The framework of this residency within the RSA’s Arts and Ecology programme presents particular intellectual challenges. Sustainability as a term has a very specific interpretation in areas enduring conflict. It was striking when living in military outposts how the amount of material consumed and waste produced by a community became extremely apparent. When food is delivered by helicopter and water by convoy, the supply network that is discreetly embedded within more stable societies is exposed and the volume of imported material needed to maintain life can be witnessed and measured. War interrupts agriculture, industry, commerce and planning. Survival is achieved through emergency responses rather than strategic incremental approaches to infrastructure. In a contradictory way it appeared that, as life appears to become cheaper, survival becomes more expensive. War seems to promote a concentration on the short-term. The struggle for safety and immediate security can make longer-term development, consequences and repercussions appear abstracted and unattainable. However, the necessity for a transition toward a more stable and more sustainable existence is evident. Viable systems of healthcare, education, economy, security and environmental stewardship must envelope the courage and commitment of individuals, if their personal sacrifice and dedication is not to be wasted. The Turquoise Mountain Foundation appears to be one of the organisations that seek to embrace this challenge.
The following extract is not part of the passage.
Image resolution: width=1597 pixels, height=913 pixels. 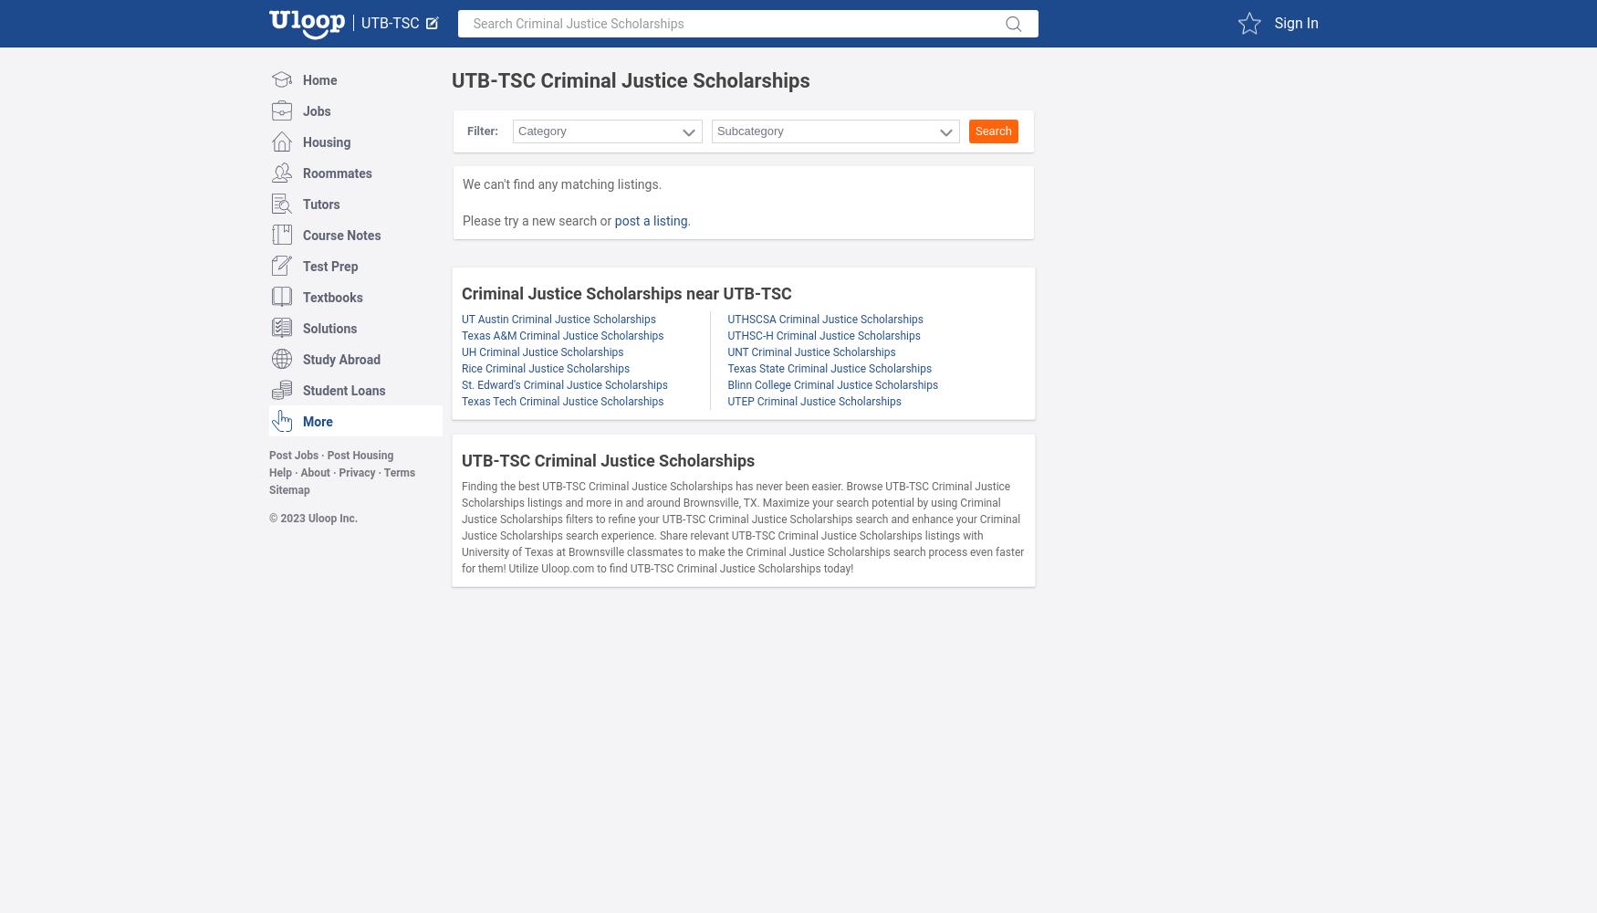 I want to click on 'Sitemap', so click(x=288, y=490).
I have an interest in developing new dialogues that may act as counterpoints to my existing understanding of Afghanistan. This is not to say that an oppositional ‘voice’ is required or sought after – rather, that the same attempt to develop a subjective, personal and sensitive approach which was applied to my investigations with the military in November in Southern Afghanistan would be applied to this new visit to the North of the country and the encounters that arose from it.
I am very concerned about the possibility of over-simplifying a complex situation with an outsider’s naïve understanding of a foreign country, in which the visitor neither speaks the language nor is fully integrated in the society. What I attempted to develop during my period with Turquoise Mountain was a personal experience of the situations and people I encountered, through the lens of my own understanding of Britain and the other countries I have been fortunate enough to visit, hosted by local people and others who have a grounded and real interest in the region.
Text by David Cotterrell, derived from original residency proposal.